Teuteberg: Ein Kind merkt schnell, wenn man nicht über alle Themen reden kann. Und es spürt auch, wenn der Staat missbilligt, dass man zur Christenlehre geht.

Frage: Sie sind evangelisch.

Teuteberg: Genau. Und auch ein Kind bekommt mit, wenn Verwandtenbesuche nur von West nach Ost stattfinden, aber nicht umgekehrt. Ich denke schon, dass ich eine Sensibilität für solche ostdeutschen Prägungen mitbringe. Und auch die Folgen der Einheit kenne ich natürlich aus dem unmittelbaren Umfeld.

Frage: In Ihrer Antrittsrede haben Sie gesagt „Ostdeutschland braucht keine milden Gaben“. Wie meinten Sie das?

Teuteberg: Ich wollte zum Ausdruck bringen, dass Ostdeutschland nicht grundlegend andere politische Probleme hat als der Rest der Republik. Wir brauchen gute, gleichwertige Lebensverhältnisse in ganz Deutschland. Viele Fragen stellen sich in Ostdeutschland aber schneller, dramatischer, sichtbarer und vor allem unmittelbarer. Durch die Abwanderung vieler junger Menschen in den 90er Jahren ist hier beispielsweise die Alterung der Gesellschaft schon jetzt stärker spürbar.

Frage: Und was schließen Sie daraus?

Teuteberg: Wir brauchen dringend Fortschritte bei der Digitalisierung, vor allem auch in den ländlichen Regionen. Viele Menschen wollen eine zweite Ausbildung oder ein zweites Studium absolvieren, wofür wir das von uns entwickelte Midlife-BaföG vorschlagen. Und natürlich brauchen die Kohle-Regionen Unterstützung. Die aber sollte nicht in erster Linie über staatliche Subventionen gewährt werden. Einfach nur mehr Behörden nach Ostdeutschland zu bringen, reicht da nicht. Behörden sind kein Ersatz für Wirtschaft. Wir dürfen uns nicht vor der Frage drücken, wie wir Wertschöpfung organisieren. Wir müssen für die Kreativen, die schon da sind, den Osten noch attraktiver machen.

Frage: Klingt etwas theoretisch.

Teuteberg: Konkret: In Cottbus haben wir die Technische Universität. Es gibt hier Kooperationen mit Rolls-Royce. Wir brauchen attraktive Angebote dieser Art, damit junge Leute nicht abwandern. Gute Rahmenbedingungen für die Wirtschaft helfen, damit leichter Unternehmen gegründet oder auch erweitert werden können.

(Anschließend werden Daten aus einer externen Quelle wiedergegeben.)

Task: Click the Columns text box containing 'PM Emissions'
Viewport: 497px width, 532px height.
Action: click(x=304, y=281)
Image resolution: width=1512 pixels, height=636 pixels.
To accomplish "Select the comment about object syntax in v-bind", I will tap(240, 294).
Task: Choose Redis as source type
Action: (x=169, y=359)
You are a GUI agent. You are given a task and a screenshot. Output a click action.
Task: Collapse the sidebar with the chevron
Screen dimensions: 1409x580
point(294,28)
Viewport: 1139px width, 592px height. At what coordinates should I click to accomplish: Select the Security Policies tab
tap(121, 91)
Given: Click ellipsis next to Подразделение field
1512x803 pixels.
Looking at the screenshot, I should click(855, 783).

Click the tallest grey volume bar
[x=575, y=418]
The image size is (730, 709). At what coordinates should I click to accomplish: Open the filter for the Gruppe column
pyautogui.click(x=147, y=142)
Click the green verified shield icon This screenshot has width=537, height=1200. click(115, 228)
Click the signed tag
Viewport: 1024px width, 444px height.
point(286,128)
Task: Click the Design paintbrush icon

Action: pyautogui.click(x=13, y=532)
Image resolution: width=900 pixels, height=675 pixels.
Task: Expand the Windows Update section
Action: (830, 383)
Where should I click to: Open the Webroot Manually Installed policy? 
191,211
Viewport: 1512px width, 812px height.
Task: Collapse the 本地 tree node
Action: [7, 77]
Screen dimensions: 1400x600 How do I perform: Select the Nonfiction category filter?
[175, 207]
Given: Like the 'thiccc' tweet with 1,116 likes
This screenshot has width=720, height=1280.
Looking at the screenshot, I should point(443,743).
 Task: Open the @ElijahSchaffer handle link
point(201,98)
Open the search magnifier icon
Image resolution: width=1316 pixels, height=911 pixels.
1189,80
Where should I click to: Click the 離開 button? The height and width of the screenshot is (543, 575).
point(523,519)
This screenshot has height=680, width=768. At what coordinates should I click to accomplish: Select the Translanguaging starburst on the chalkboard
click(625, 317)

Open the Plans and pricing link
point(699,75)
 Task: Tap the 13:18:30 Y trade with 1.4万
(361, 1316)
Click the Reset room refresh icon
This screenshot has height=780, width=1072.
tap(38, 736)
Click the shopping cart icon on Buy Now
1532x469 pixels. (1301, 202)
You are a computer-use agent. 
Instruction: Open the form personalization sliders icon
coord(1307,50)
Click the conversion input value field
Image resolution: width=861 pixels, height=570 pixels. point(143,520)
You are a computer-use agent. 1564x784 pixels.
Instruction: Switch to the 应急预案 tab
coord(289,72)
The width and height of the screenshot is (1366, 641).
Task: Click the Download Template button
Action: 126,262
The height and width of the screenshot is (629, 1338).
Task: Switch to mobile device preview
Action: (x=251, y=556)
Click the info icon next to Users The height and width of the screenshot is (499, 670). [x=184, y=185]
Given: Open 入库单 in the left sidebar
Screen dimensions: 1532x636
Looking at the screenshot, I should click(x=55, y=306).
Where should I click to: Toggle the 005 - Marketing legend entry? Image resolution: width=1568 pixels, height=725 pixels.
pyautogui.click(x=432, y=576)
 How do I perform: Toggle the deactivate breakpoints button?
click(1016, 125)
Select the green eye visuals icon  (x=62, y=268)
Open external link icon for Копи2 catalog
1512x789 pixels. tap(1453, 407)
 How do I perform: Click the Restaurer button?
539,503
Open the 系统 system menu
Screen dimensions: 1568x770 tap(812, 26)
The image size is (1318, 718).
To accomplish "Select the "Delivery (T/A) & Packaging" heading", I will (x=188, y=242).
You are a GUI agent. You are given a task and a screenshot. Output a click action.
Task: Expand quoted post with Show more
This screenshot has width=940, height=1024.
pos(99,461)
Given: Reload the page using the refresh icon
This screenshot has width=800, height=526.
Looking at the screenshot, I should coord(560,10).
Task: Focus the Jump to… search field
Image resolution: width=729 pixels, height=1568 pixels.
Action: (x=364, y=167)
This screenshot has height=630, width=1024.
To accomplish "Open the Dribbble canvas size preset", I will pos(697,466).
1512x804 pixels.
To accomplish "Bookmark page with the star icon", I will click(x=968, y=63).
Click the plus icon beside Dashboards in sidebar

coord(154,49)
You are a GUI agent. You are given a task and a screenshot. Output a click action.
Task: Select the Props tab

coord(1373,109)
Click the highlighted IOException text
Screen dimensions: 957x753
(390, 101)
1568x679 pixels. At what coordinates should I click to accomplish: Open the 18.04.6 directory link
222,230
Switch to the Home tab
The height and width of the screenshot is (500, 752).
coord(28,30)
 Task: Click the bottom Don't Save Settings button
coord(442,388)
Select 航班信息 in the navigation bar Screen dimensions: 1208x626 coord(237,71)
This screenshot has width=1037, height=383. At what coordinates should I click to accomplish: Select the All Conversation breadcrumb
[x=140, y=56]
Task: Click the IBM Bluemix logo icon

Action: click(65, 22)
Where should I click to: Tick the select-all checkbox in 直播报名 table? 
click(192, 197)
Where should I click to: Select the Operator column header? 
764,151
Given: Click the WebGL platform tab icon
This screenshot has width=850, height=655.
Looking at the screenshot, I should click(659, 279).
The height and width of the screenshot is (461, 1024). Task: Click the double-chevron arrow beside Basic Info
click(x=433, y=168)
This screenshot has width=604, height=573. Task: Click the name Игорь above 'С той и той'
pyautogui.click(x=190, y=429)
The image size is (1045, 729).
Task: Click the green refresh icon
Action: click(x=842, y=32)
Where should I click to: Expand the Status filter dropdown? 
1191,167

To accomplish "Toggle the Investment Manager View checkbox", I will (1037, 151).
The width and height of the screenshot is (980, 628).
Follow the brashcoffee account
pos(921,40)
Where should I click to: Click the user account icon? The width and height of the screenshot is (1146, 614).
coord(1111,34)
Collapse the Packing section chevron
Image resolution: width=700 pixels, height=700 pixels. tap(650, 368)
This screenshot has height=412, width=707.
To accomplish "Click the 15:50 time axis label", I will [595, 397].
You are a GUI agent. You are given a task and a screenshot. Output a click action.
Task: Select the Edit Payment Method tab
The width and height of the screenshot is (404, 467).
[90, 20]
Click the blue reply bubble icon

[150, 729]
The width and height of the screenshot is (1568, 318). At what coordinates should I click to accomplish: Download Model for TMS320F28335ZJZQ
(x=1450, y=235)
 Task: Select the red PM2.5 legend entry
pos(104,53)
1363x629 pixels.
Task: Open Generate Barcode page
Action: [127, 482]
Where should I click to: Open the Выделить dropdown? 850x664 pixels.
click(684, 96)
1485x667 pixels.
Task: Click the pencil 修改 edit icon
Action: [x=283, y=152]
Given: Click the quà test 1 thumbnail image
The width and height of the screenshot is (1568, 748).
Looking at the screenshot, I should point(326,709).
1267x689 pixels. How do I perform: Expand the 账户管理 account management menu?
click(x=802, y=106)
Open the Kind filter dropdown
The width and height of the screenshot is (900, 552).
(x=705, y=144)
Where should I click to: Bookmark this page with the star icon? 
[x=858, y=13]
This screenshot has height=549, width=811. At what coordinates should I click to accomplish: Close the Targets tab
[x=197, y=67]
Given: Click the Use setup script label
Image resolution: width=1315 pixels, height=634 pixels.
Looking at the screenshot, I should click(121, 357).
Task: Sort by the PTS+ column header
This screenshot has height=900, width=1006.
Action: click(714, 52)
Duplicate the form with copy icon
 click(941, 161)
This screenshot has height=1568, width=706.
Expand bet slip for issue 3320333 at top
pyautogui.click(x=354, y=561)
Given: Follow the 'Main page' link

Frage: In Deutschland kommt Zug um Zug eine neue Generation als Parteimanager ans Ruder. Sie sind 38, Ihr Kollege von der CDU, Paul Ziemiak, ist 33. Michael Kellner von den Grünen und SPD-Generalsekretär Lars Klingbeil (SPD) sind mit 42 beziehungsweise 41 Jahren fast Oldies. Gibt es etwas, was die jüngeren Führungsleute der demokratischen Parteien verbindet?

Teuteberg: Einen klaren Wunsch habe ich da schon: Dass wir in der Sozial- und Rentenpolitik einen Kurs fahren, der für alle Generationen fair und nachhaltig ist.